Everyone loves episodes where we see get to see the Doctor’s existing relationships scattered throughout time, and in the years following Annie’s death what better than a visit from an old friend – and maybe a few evolving monsters that add extra weight to Darwin’s theory of Natural Selection – to get Charles back on track towards publishing his life’s work, On The Origin Of Species. Maybe the Doctor has a special signed copy in the TARDIS library, with a few extra chapters that couldn’t have been included in the already-controversial book.
Oscar Wilde: Portrait in the TARDIS (1880s)
Oscar Fingal O’Flahertie Wills Wilde was born in Dublin, but he dominated London society in the late Victorian era with his celebrated plays, publications and personality before his love affair with Lord Alfred Douglas led to his imprisonment. To his readers, he has – as he always predicted – just one name, consisting of five letters: to his critics, it’s Wilde; and to his friends, it’s Oscar, and the Doctor would certainly fall into the latter camp.
Perhaps Oscar Wilde – seen today as a tragic figure, a gay icon and one of the most quoted writers in the English-speaking world – was still too taboo to have featured in an episode of classic Who, but it’s frankly surprising that neither Russell T Davies or Steven Moffat have chosen to include him as a historical figure. It’s a missed opportunity to not have seen Oscar in the tenure of Ten or Eleven – imagine a youthful, flirtatious, never-aging Doctor popping in and out on Oscar during his teens, 20s and 30s – can anyone say Dorian Gray? But this storyline could still work, with the help of a young male TARDIS companion – or, dare we say it, a return from Captain Jack Harkness.

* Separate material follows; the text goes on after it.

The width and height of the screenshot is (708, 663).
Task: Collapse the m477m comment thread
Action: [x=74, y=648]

Doctor Who has visited the Victorian era many, many times – the Beeb must have plenty of spare costumes and set pieces lying around so it’d be pretty easy to pull this one together, and any TARDIS trip to this period could feature a Paternoster Gang cameo. Oscar had a lot of famous friends who could also make an appearance – a meeting with Arthur Conan Doyle, for example, is said to have been integral to The Picture of Dorian Gray. Sounds like a plan.
Nikola Tesla’s Unmatched Genius (1900s)
The Doctor would be very angry at the way the world treated Nikola Tesla, and it must be said that Tesla deserved better than he got in life. He was quiet and curious, a mentally ill “mad scientist” with a good heart, a generous nature, and, eventually, a strange attachment to pigeons. There’s so much, in terms of sci-fi, that could be done with Tesla’s genius, and a Tesla episode comes with a perfect enemy in the form of Thomas Edison, inventor of (the way to sell) lightbulbs.

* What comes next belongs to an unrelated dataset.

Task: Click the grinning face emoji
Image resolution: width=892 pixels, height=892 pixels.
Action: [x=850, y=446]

Edison once offered Tesla the era’s equivalent of a million dollars to fix his crappy generators and when the Serbian-born Tesla completed the work and requested payment, Edison laughed in his face and told him “oh, you don’t understand our American humor.” Later in their careers, Edison stole family pets and publicly killed them with Tesla’s alternating current to prove it was “unsafe” (it wasn’t, anything’s gonna die if you electrocute it. It was just less expensive to run than Edison’s direct current.) Tesla invented x-rays but refused to do medical experiments because they weren’t yet safe – Edison went ahead and used them anyway and killed a bunch of his assistants. Get the picture? Let’s make Edison the worst kind of evil alien possible and kill him in a variety of ways.

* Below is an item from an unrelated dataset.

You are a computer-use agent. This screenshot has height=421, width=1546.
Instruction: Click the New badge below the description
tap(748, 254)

There’s some other great options too – like protecting the dangerous “death ray” technology that Tesla never released to the world (Daleks!), his attempt to build a tower that provided free energy to the entire planet, or his pet pigeon with imaginary laser-beam eyes. Oh, and there’s this biographical quote, about an injury: “Tesla refused to consult a doctor – an almost lifelong custom.” You can just see him refusing to engage and trying to shut the Doctor out of his lab before eventually teaming up.